## Exercise details:
Copy out again, unchanged, the listing below from the line that has "Image resolution: width=854, height=2576." through the line that has "Brushing Machine/Brooming Machine (514, 2084)".

## Data for processing:
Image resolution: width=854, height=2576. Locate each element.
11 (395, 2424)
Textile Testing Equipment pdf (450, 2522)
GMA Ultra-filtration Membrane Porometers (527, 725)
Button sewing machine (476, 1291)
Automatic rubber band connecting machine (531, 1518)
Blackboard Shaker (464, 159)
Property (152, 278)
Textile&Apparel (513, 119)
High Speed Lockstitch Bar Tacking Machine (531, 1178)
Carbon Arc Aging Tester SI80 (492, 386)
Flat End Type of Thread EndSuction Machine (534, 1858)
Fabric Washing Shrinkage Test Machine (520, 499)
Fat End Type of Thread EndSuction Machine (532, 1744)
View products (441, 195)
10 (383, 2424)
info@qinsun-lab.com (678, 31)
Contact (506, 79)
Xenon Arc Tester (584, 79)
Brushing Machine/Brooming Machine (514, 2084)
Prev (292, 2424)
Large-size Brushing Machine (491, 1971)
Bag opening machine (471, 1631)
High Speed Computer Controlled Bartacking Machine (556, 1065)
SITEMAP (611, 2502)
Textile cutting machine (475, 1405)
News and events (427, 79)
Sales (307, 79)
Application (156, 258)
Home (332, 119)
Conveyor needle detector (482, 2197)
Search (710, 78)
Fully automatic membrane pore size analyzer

--

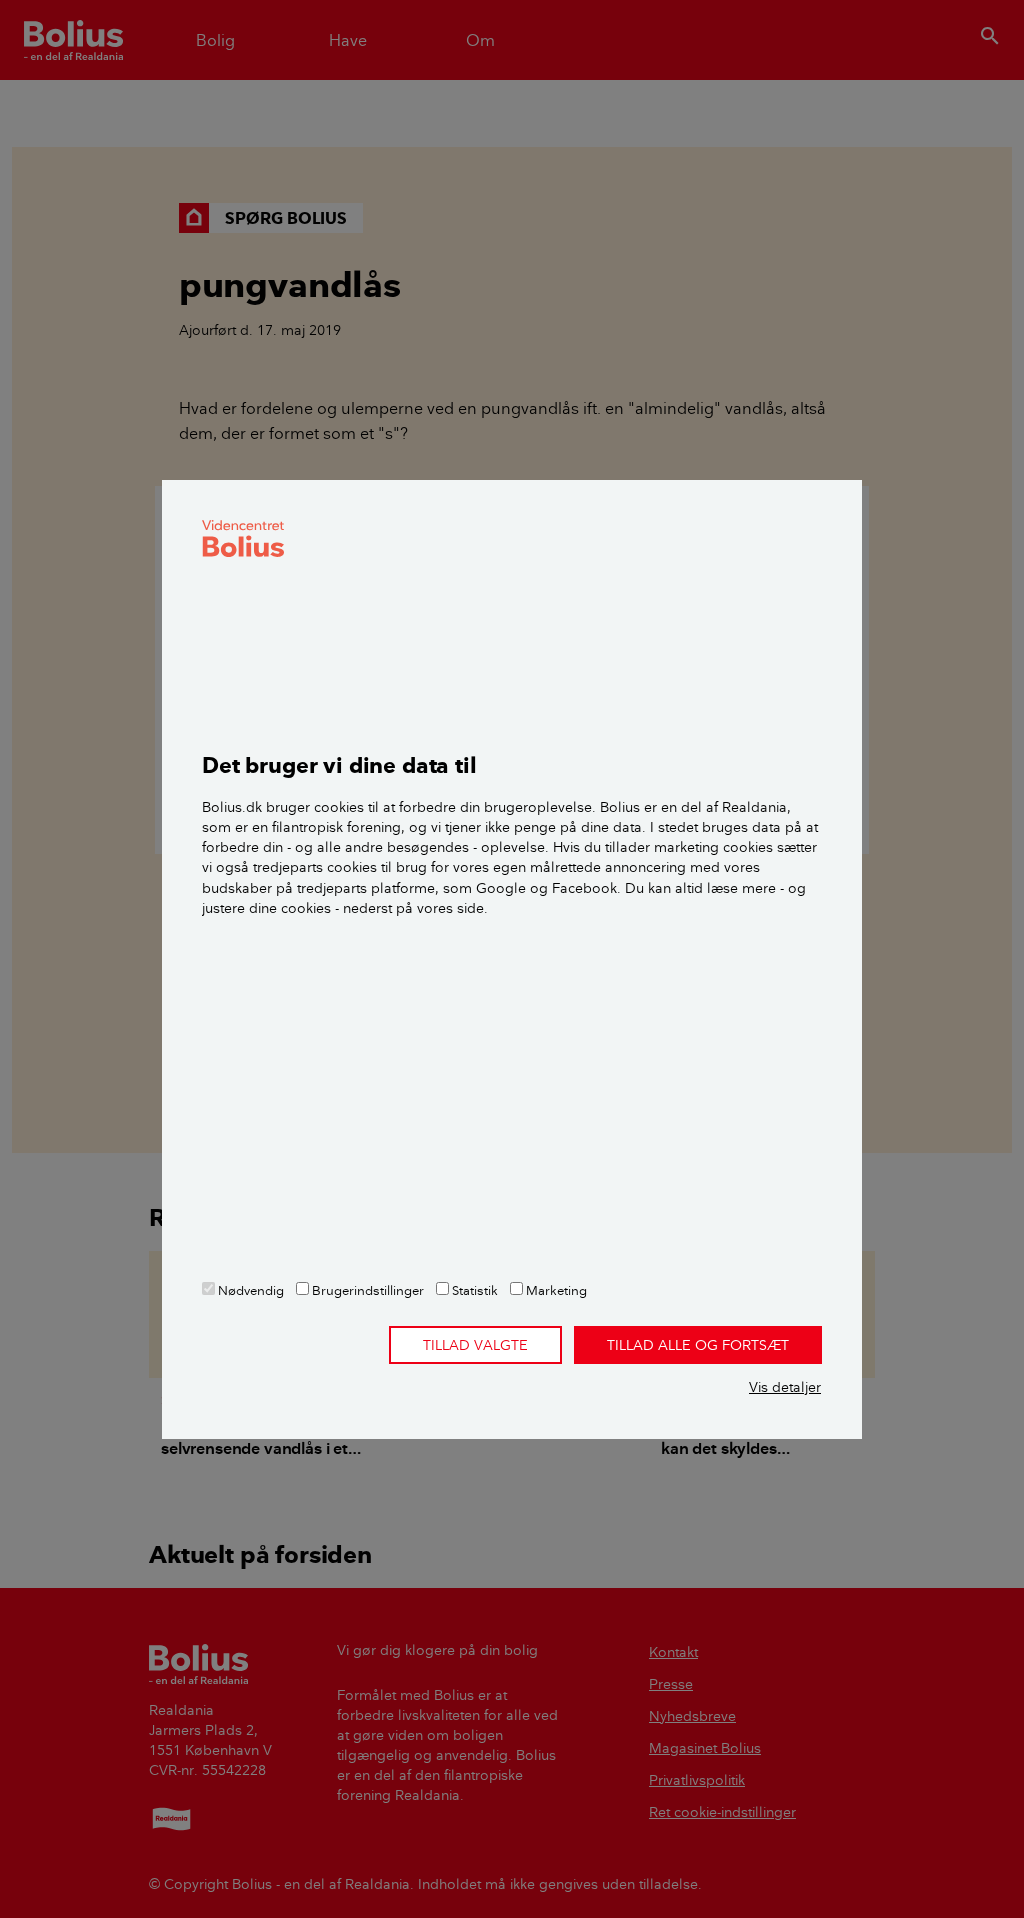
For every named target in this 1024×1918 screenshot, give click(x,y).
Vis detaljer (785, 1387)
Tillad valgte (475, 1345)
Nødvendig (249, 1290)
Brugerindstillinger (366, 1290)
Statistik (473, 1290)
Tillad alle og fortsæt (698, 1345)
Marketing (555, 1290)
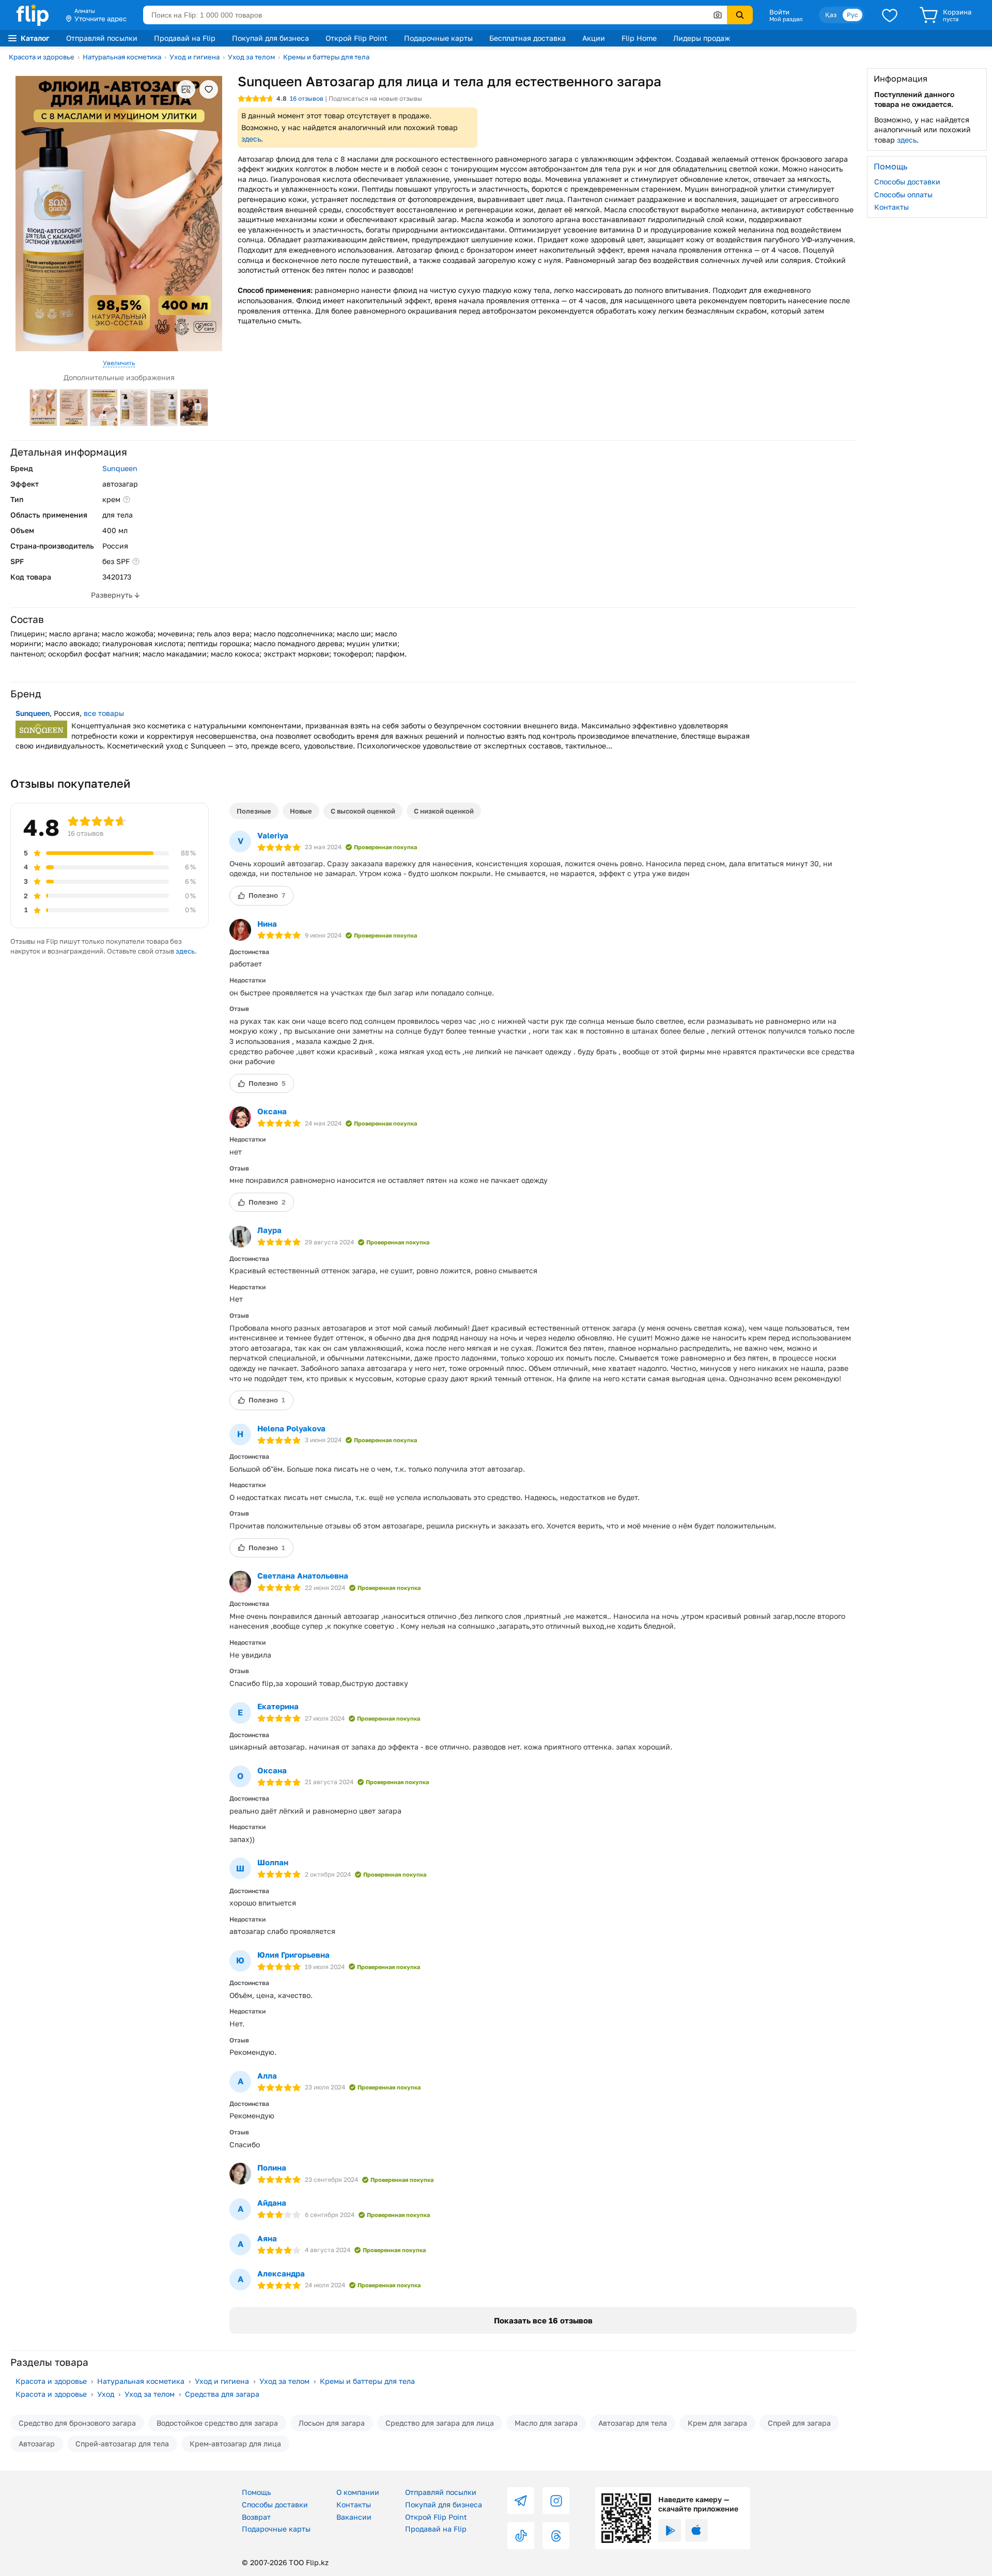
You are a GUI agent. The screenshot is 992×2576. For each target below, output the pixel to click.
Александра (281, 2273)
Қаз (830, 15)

## Solution:
Image resolution: width=854, height=2576. Locate each element.
11 (395, 2424)
Textile Testing Equipment pdf (450, 2522)
GMA Ultra-filtration Membrane Porometers (527, 725)
Button sewing machine (476, 1291)
Automatic rubber band connecting machine (531, 1518)
Blackboard Shaker (464, 159)
Property (152, 278)
Textile&Apparel (513, 119)
High Speed Lockstitch Bar Tacking Machine (531, 1178)
Carbon Arc Aging Tester SI80 (492, 386)
Flat End Type of Thread EndSuction Machine (534, 1858)
Fabric Washing Shrinkage Test Machine (520, 499)
Fat End Type of Thread EndSuction Machine (532, 1744)
View products (441, 195)
10 (383, 2424)
info@qinsun-lab.com (678, 31)
Contact (506, 79)
Xenon Arc Tester (584, 79)
Brushing Machine/Brooming Machine (514, 2084)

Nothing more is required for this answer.